An exact, complete copy of the data is all that is needed.
--- --- ---
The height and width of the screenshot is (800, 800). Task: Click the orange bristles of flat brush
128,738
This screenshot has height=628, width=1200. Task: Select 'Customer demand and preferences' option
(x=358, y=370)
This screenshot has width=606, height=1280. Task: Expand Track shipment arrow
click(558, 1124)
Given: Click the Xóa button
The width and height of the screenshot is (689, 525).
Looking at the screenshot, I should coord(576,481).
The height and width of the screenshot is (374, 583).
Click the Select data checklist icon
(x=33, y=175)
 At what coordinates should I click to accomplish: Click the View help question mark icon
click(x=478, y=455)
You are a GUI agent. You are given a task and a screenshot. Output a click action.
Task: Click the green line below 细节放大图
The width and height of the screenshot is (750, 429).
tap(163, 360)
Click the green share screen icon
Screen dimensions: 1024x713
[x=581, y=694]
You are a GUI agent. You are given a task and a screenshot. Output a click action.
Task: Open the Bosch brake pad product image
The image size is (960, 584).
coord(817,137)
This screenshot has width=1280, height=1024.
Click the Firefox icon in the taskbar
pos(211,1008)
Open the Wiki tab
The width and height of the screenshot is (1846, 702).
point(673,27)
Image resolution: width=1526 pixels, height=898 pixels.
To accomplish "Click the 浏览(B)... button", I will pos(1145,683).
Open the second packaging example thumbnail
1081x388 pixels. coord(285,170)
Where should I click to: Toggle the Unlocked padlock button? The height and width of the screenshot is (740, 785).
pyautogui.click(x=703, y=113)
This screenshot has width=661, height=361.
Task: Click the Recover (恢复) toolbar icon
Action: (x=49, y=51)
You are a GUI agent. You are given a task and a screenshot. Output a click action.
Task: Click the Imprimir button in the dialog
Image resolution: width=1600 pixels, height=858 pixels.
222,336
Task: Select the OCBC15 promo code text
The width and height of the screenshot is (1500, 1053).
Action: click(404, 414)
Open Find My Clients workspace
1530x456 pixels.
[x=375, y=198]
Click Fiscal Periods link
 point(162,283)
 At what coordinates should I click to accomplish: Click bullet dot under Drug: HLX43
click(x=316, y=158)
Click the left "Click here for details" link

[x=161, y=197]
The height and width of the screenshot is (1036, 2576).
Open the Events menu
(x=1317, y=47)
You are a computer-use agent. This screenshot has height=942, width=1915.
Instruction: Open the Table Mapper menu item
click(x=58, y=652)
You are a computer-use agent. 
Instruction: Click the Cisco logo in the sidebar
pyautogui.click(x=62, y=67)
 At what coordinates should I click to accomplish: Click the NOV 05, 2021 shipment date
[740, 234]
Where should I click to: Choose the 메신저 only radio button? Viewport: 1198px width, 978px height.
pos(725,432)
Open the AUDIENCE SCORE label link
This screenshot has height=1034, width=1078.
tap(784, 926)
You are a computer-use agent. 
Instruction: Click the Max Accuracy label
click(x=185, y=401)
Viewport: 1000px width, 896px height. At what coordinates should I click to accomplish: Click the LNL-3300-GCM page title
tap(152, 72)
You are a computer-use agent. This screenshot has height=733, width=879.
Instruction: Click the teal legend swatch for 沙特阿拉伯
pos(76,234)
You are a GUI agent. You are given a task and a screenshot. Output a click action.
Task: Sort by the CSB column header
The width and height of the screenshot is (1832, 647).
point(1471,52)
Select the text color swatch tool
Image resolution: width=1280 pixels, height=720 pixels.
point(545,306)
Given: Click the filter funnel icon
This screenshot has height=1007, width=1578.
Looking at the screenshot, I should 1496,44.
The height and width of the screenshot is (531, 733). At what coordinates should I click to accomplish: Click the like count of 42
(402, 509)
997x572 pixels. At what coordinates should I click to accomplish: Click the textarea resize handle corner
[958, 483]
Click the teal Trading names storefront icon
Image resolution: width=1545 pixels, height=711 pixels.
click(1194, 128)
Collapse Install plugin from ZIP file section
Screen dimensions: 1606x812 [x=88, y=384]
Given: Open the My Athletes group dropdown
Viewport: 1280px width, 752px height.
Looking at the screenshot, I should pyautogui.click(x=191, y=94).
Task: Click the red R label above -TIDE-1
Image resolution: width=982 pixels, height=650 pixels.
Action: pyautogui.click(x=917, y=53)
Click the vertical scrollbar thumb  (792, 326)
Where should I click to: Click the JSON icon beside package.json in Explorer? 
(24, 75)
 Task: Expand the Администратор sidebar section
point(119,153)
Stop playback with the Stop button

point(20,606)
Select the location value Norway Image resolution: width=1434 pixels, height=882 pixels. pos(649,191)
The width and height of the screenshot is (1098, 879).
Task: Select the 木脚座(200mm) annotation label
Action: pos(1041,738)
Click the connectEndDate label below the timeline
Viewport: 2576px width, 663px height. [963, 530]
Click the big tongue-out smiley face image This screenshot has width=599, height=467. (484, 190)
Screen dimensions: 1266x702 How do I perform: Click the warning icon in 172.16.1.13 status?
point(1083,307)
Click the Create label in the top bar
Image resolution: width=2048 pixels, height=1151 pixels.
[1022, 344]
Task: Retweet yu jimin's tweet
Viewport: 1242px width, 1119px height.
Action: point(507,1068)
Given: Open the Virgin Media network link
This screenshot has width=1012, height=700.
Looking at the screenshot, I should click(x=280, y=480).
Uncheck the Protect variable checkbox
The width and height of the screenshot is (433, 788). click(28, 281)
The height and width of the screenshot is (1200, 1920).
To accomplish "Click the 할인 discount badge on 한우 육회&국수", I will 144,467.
--- --- ---
● SOLUTION TO THE EXERCISE
The height and width of the screenshot is (800, 800). Task: Click the orange bristles of flat brush
128,738
This screenshot has height=628, width=1200. Task: Select 'Customer demand and preferences' option
(x=358, y=370)
This screenshot has width=606, height=1280. Task: Expand Track shipment arrow
click(558, 1124)
Given: Click the Xóa button
The width and height of the screenshot is (689, 525).
Looking at the screenshot, I should coord(576,481).
The height and width of the screenshot is (374, 583).
Click the Select data checklist icon
(x=33, y=175)
 At what coordinates should I click to accomplish: Click the View help question mark icon
click(x=478, y=455)
You are a GUI agent. You are given a task and a screenshot. Output a click action.
Task: Click the green line below 细节放大图
The width and height of the screenshot is (750, 429).
tap(163, 360)
Click the green share screen icon
Screen dimensions: 1024x713
[x=581, y=694]
You are a GUI agent. You are given a task and a screenshot. Output a click action.
Task: Open the Bosch brake pad product image
The image size is (960, 584).
coord(817,137)
This screenshot has width=1280, height=1024.
Click the Firefox icon in the taskbar
pos(211,1008)
Open the Wiki tab
The width and height of the screenshot is (1846, 702).
point(673,27)
Image resolution: width=1526 pixels, height=898 pixels.
To accomplish "Click the 浏览(B)... button", I will pos(1145,683).
Open the second packaging example thumbnail
1081x388 pixels. coord(285,170)
Where should I click to: Toggle the Unlocked padlock button? The height and width of the screenshot is (740, 785).
pyautogui.click(x=703, y=113)
This screenshot has width=661, height=361.
Task: Click the Recover (恢复) toolbar icon
Action: (x=49, y=51)
You are a GUI agent. You are given a task and a screenshot. Output a click action.
Task: Click the Imprimir button in the dialog
Image resolution: width=1600 pixels, height=858 pixels.
222,336
Task: Select the OCBC15 promo code text
The width and height of the screenshot is (1500, 1053).
Action: click(404, 414)
Open Find My Clients workspace
1530x456 pixels.
[x=375, y=198]
Click Fiscal Periods link
 point(162,283)
 At what coordinates should I click to accomplish: Click bullet dot under Drug: HLX43
click(x=316, y=158)
Click the left "Click here for details" link

[x=161, y=197]
The height and width of the screenshot is (1036, 2576).
Open the Events menu
(x=1317, y=47)
You are a computer-use agent. This screenshot has height=942, width=1915.
Instruction: Open the Table Mapper menu item
click(x=58, y=652)
You are a computer-use agent. 
Instruction: Click the Cisco logo in the sidebar
pyautogui.click(x=62, y=67)
 At what coordinates should I click to accomplish: Click the NOV 05, 2021 shipment date
[740, 234]
Where should I click to: Choose the 메신저 only radio button? Viewport: 1198px width, 978px height.
pos(725,432)
Open the AUDIENCE SCORE label link
This screenshot has height=1034, width=1078.
tap(784, 926)
You are a computer-use agent. 
Instruction: Click the Max Accuracy label
click(x=185, y=401)
Viewport: 1000px width, 896px height. At what coordinates should I click to accomplish: Click the LNL-3300-GCM page title
tap(152, 72)
You are a computer-use agent. This screenshot has height=733, width=879.
Instruction: Click the teal legend swatch for 沙特阿拉伯
pos(76,234)
You are a GUI agent. You are given a task and a screenshot. Output a click action.
Task: Sort by the CSB column header
The width and height of the screenshot is (1832, 647).
point(1471,52)
Select the text color swatch tool
Image resolution: width=1280 pixels, height=720 pixels.
point(545,306)
Given: Click the filter funnel icon
This screenshot has height=1007, width=1578.
Looking at the screenshot, I should 1496,44.
The height and width of the screenshot is (531, 733). At what coordinates should I click to accomplish: Click the like count of 42
(402, 509)
997x572 pixels. At what coordinates should I click to accomplish: Click the textarea resize handle corner
[958, 483]
Click the teal Trading names storefront icon
Image resolution: width=1545 pixels, height=711 pixels.
click(1194, 128)
Collapse Install plugin from ZIP file section
Screen dimensions: 1606x812 [x=88, y=384]
Given: Open the My Athletes group dropdown
Viewport: 1280px width, 752px height.
Looking at the screenshot, I should pyautogui.click(x=191, y=94).
Task: Click the red R label above -TIDE-1
Image resolution: width=982 pixels, height=650 pixels.
Action: pyautogui.click(x=917, y=53)
Click the vertical scrollbar thumb  (792, 326)
Where should I click to: Click the JSON icon beside package.json in Explorer? 
(24, 75)
 Task: Expand the Администратор sidebar section
point(119,153)
Stop playback with the Stop button

point(20,606)
Select the location value Norway Image resolution: width=1434 pixels, height=882 pixels. pos(649,191)
The width and height of the screenshot is (1098, 879).
Task: Select the 木脚座(200mm) annotation label
Action: pos(1041,738)
Click the connectEndDate label below the timeline
Viewport: 2576px width, 663px height. [963, 530]
Click the big tongue-out smiley face image This screenshot has width=599, height=467. (484, 190)
Screen dimensions: 1266x702 How do I perform: Click the warning icon in 172.16.1.13 status?
point(1083,307)
Click the Create label in the top bar
Image resolution: width=2048 pixels, height=1151 pixels.
[1022, 344]
Task: Retweet yu jimin's tweet
Viewport: 1242px width, 1119px height.
Action: point(507,1068)
Given: Open the Virgin Media network link
This screenshot has width=1012, height=700.
Looking at the screenshot, I should click(x=280, y=480).
Uncheck the Protect variable checkbox
The width and height of the screenshot is (433, 788). click(28, 281)
The height and width of the screenshot is (1200, 1920).
To accomplish "Click the 할인 discount badge on 한우 육회&국수", I will 144,467.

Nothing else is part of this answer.